> _Job_: Copy the entries below again, swapping every "GUI agent" for "GUI assistant" and leaving everything else unchanged.

--- Start of Data excerpts ---

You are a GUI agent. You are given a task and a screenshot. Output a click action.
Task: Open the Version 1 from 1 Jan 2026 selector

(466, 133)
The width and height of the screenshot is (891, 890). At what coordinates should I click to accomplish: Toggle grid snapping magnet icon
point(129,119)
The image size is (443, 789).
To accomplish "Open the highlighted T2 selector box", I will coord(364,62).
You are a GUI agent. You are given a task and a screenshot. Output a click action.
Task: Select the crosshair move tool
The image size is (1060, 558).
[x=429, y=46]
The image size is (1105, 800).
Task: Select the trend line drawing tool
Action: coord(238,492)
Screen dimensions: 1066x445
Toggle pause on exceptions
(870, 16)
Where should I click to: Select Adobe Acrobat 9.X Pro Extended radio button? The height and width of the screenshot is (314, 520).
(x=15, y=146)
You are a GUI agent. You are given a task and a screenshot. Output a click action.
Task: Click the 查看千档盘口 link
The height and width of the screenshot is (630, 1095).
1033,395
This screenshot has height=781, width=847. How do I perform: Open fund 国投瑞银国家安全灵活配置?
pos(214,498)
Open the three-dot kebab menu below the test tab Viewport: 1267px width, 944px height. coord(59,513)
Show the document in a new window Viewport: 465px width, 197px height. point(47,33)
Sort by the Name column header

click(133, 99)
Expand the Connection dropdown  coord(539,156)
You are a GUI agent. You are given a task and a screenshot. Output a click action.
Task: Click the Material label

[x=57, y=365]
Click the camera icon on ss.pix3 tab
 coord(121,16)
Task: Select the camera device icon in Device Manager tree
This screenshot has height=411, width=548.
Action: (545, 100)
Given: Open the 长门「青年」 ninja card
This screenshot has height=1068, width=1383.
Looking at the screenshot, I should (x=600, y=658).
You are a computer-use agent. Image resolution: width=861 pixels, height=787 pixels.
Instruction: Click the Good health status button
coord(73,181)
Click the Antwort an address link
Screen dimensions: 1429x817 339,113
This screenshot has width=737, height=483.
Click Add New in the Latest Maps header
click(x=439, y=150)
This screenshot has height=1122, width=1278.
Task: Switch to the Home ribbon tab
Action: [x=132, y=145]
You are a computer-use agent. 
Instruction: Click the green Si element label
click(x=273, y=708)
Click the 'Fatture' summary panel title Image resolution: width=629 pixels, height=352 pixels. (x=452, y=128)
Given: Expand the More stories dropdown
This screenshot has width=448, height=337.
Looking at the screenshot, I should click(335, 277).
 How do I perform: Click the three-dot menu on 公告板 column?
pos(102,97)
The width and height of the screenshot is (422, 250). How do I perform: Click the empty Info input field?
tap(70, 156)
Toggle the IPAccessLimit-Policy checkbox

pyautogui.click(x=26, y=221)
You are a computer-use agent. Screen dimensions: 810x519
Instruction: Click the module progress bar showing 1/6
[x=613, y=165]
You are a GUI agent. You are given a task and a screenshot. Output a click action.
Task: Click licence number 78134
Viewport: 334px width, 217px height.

--- End of Data excerpts ---

> _Solution to the problem_:
You are a GUI assistant. You are given a task and a screenshot. Output a click action.
Task: Open the Version 1 from 1 Jan 2026 selector

(466, 133)
The width and height of the screenshot is (891, 890). At what coordinates should I click to accomplish: Toggle grid snapping magnet icon
point(129,119)
The image size is (443, 789).
To accomplish "Open the highlighted T2 selector box", I will coord(364,62).
You are a GUI assistant. You are given a task and a screenshot. Output a click action.
Task: Select the crosshair move tool
The image size is (1060, 558).
[x=429, y=46]
The image size is (1105, 800).
Task: Select the trend line drawing tool
Action: coord(238,492)
Screen dimensions: 1066x445
Toggle pause on exceptions
(870, 16)
Where should I click to: Select Adobe Acrobat 9.X Pro Extended radio button? The height and width of the screenshot is (314, 520).
(x=15, y=146)
You are a GUI assistant. You are given a task and a screenshot. Output a click action.
Task: Click the 查看千档盘口 link
The height and width of the screenshot is (630, 1095).
1033,395
This screenshot has height=781, width=847. How do I perform: Open fund 国投瑞银国家安全灵活配置?
pos(214,498)
Open the three-dot kebab menu below the test tab Viewport: 1267px width, 944px height. coord(59,513)
Show the document in a new window Viewport: 465px width, 197px height. point(47,33)
Sort by the Name column header

click(133, 99)
Expand the Connection dropdown  coord(539,156)
You are a GUI assistant. You are given a task and a screenshot. Output a click action.
Task: Click the Material label

[x=57, y=365]
Click the camera icon on ss.pix3 tab
 coord(121,16)
Task: Select the camera device icon in Device Manager tree
This screenshot has height=411, width=548.
Action: (545, 100)
Given: Open the 长门「青年」 ninja card
This screenshot has height=1068, width=1383.
Looking at the screenshot, I should (x=600, y=658).
You are a computer-use agent. Image resolution: width=861 pixels, height=787 pixels.
Instruction: Click the Good health status button
coord(73,181)
Click the Antwort an address link
Screen dimensions: 1429x817 339,113
This screenshot has width=737, height=483.
Click Add New in the Latest Maps header
click(x=439, y=150)
This screenshot has height=1122, width=1278.
Task: Switch to the Home ribbon tab
Action: [x=132, y=145]
You are a computer-use agent. 
Instruction: Click the green Si element label
click(x=273, y=708)
Click the 'Fatture' summary panel title Image resolution: width=629 pixels, height=352 pixels. (x=452, y=128)
Given: Expand the More stories dropdown
This screenshot has width=448, height=337.
Looking at the screenshot, I should click(335, 277).
 How do I perform: Click the three-dot menu on 公告板 column?
pos(102,97)
The width and height of the screenshot is (422, 250). How do I perform: Click the empty Info input field?
tap(70, 156)
Toggle the IPAccessLimit-Policy checkbox

pyautogui.click(x=26, y=221)
You are a computer-use agent. Screen dimensions: 810x519
Instruction: Click the module progress bar showing 1/6
[x=613, y=165]
You are a GUI assistant. You are given a task and a screenshot. Output a click action.
Task: Click licence number 78134
Viewport: 334px width, 217px height.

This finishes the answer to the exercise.